Context: Patient compliance is a major problem in the administration of medicines to pediatric patients mainly due to bitter taste or fear of medication. Therefore, novel formulation development based on current industrial practices is need of the hour. Aims: To prepare fizzy granules of amoxicillin trihydrate using formulation by design (FbD) concept to increase the patient compliance in pediatrics. Settings and Design: Critical process parameters were selected using Plackett–Burman design while their concentrations were optimized by application of response surface methodology using 20 confirmatory runs, which indicated very high degree of prognostic ability of statistical optimization. Low and high levels of each factor represented maximal and minimal settings of wide operational ranges. Materials and Methods: Formulations were prepared by non-aqueous wet granulation method. Statistical Analysis Used: Statistical methodologies were used to screen significant variables and responses, which affect the quality of fizzy formulation.

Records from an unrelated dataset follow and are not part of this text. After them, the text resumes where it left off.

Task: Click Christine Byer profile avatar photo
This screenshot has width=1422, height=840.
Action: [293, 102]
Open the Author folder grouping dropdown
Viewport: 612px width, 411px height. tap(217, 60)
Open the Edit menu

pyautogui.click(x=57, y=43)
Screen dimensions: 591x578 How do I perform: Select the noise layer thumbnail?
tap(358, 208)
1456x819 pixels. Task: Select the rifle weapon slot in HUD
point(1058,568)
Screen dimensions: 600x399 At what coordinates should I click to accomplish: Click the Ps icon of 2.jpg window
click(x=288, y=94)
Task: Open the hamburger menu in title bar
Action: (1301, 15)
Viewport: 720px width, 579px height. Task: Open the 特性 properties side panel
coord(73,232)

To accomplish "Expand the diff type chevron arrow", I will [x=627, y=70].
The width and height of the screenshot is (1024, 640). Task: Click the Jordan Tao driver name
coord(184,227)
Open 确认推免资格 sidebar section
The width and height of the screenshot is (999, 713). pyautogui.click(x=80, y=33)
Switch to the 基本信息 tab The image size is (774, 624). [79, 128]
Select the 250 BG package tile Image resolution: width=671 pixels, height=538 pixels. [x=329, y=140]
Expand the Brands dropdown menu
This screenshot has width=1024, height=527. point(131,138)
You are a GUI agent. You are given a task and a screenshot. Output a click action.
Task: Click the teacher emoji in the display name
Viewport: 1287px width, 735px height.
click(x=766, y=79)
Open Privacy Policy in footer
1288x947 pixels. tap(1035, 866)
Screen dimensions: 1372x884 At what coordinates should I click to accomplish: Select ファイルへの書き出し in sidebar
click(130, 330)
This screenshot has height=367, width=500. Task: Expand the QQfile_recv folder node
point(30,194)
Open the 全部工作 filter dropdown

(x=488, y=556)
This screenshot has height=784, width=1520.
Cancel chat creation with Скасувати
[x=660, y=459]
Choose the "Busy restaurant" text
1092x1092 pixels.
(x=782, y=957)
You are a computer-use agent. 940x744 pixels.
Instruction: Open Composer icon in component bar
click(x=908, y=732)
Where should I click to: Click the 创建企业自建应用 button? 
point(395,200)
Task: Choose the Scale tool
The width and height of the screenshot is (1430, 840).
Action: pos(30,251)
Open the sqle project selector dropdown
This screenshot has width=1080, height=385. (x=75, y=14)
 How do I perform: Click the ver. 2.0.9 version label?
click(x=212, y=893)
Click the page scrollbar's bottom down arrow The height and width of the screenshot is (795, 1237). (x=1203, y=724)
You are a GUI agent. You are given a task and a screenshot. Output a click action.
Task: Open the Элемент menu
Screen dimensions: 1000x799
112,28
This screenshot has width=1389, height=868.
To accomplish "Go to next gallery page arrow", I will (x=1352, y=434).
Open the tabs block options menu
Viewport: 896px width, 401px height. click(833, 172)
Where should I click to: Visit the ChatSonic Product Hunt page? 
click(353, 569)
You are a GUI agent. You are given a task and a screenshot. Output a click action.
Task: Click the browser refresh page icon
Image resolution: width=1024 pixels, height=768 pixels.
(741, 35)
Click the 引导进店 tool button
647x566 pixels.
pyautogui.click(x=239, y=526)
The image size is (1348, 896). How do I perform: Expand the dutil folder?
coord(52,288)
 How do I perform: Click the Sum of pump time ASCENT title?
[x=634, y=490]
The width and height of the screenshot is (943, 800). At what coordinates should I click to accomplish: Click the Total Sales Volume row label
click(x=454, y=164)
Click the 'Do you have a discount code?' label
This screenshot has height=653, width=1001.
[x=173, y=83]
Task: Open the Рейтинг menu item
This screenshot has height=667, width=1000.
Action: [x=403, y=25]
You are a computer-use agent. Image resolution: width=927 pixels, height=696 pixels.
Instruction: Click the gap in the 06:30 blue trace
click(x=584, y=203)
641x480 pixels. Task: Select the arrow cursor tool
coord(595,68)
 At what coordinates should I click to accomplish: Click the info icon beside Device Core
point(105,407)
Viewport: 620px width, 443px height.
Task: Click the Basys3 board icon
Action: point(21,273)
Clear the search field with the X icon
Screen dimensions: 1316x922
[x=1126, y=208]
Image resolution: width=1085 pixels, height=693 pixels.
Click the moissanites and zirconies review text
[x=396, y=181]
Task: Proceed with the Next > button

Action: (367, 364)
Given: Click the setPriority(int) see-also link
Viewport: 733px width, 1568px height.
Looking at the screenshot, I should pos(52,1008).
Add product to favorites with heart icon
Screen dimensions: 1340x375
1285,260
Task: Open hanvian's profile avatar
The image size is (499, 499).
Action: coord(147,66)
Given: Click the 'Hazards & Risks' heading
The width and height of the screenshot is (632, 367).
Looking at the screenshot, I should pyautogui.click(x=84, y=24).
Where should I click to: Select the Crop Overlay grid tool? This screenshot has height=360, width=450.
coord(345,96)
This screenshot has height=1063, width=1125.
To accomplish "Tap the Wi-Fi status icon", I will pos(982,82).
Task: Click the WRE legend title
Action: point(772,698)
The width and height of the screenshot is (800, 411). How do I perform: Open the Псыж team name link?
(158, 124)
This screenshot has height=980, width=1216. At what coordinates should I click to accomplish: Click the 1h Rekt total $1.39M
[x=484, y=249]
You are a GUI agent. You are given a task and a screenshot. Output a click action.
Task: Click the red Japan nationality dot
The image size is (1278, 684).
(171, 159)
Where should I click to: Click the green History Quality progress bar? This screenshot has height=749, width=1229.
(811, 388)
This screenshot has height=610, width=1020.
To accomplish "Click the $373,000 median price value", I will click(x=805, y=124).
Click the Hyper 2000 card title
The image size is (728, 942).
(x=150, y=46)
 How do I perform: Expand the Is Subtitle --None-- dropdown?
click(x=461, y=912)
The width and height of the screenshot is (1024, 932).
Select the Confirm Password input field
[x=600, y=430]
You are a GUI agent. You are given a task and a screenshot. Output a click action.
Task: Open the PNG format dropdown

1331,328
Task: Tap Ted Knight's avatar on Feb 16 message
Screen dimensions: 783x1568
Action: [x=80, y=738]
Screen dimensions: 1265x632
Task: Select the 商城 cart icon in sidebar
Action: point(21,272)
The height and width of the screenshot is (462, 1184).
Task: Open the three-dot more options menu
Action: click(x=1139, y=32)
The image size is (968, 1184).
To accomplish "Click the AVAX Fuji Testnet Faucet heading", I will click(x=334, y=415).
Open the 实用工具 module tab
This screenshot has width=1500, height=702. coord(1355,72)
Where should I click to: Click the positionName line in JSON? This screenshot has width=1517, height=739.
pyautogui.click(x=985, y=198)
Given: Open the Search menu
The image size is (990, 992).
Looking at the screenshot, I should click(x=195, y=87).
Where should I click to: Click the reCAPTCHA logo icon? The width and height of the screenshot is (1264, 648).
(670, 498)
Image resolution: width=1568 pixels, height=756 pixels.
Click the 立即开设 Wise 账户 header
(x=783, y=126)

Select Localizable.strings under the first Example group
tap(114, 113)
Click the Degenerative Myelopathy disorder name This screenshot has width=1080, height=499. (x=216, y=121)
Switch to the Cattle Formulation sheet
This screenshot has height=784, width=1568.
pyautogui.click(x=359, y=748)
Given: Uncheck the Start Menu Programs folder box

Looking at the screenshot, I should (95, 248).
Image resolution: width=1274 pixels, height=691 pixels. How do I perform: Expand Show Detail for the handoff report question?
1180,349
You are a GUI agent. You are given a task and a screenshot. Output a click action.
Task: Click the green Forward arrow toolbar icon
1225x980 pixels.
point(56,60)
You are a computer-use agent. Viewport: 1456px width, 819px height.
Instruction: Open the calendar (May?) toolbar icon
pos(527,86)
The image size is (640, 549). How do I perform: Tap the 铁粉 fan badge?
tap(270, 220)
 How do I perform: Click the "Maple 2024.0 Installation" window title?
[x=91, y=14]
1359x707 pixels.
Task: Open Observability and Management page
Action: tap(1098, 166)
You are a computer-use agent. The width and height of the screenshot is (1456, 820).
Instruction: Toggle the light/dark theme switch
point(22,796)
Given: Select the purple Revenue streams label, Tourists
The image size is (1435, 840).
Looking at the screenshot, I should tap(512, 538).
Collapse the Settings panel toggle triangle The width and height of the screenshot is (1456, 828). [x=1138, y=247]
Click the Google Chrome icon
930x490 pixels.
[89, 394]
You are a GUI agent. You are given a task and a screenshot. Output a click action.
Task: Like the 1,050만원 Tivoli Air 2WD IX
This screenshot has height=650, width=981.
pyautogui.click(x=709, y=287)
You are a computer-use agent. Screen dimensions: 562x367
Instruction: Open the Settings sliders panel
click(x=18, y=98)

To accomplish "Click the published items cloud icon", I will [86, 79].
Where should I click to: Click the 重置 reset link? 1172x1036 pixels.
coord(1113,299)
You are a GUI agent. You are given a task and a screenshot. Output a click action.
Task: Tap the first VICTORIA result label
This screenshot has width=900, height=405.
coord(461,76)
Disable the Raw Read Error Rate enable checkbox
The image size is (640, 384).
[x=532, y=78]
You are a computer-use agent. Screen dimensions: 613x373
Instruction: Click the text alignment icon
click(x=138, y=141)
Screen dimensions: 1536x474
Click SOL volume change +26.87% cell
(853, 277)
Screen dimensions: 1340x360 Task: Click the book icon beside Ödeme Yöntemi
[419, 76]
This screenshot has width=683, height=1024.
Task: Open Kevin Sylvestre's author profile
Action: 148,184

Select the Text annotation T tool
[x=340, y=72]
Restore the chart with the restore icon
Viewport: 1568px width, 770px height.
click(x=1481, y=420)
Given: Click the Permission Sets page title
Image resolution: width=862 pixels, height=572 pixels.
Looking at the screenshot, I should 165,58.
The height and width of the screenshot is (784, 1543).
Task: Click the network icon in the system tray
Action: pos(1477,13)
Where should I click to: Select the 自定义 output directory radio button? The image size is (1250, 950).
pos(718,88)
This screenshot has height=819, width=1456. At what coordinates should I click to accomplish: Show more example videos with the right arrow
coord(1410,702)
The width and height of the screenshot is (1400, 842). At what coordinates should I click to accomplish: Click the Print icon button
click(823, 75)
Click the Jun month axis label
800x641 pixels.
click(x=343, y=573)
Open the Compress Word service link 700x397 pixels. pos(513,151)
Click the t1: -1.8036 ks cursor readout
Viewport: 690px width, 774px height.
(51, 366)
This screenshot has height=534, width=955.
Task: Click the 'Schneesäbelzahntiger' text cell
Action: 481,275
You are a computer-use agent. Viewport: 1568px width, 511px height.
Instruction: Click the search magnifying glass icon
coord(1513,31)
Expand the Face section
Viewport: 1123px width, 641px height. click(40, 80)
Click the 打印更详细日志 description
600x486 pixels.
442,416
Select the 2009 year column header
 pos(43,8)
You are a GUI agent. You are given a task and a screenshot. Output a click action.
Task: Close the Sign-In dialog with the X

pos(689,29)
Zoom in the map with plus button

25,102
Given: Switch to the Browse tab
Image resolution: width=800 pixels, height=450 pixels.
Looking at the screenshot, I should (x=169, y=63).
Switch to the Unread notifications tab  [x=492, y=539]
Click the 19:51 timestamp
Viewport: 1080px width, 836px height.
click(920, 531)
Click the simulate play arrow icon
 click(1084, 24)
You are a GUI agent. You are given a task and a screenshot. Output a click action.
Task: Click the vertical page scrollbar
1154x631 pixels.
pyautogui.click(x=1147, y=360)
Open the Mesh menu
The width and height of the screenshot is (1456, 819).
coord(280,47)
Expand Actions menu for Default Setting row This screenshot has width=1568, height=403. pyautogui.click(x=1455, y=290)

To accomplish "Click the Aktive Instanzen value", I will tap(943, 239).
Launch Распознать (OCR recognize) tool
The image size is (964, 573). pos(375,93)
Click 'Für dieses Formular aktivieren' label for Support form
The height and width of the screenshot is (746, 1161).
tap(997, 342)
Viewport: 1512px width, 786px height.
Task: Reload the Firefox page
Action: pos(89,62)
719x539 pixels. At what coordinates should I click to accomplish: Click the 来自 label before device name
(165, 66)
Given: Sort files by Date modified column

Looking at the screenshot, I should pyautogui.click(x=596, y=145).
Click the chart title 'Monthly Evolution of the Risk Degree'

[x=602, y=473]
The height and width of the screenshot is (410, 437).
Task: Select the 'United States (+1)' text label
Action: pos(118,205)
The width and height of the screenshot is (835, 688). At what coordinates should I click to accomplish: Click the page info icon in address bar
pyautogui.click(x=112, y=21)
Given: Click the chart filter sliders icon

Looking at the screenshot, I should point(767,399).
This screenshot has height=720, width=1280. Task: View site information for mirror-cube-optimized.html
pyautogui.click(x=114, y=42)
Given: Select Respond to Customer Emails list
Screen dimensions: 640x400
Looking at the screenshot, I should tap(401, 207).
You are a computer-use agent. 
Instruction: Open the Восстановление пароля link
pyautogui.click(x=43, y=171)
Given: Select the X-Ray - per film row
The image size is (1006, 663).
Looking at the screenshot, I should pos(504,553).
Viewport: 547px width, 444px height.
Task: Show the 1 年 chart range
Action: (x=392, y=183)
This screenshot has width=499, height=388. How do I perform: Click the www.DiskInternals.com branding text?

Sodium bicarbonate, polyvinyl pyrrolidone, and lactose were selected as critical excipients, based on t-coefficient values as obtained through Plackett–Burman design. Then, 33 central composite design was employed to systematically optimize these variables and desired quality attributes, particle size (PS), and fizzy time. Contour plots were drawn, and optimum concentrations of selected excipients were determined using point optimization feature. Results: Developed polynomial mathematical models were found suitable to define effervescence time and PS of the optimized formulation with 98.46% and 91.24% validity. Conclusion: FbD concept was successfully applied for the development of fizzy granules as per current quality practices prevailing in pharmaceutical industries.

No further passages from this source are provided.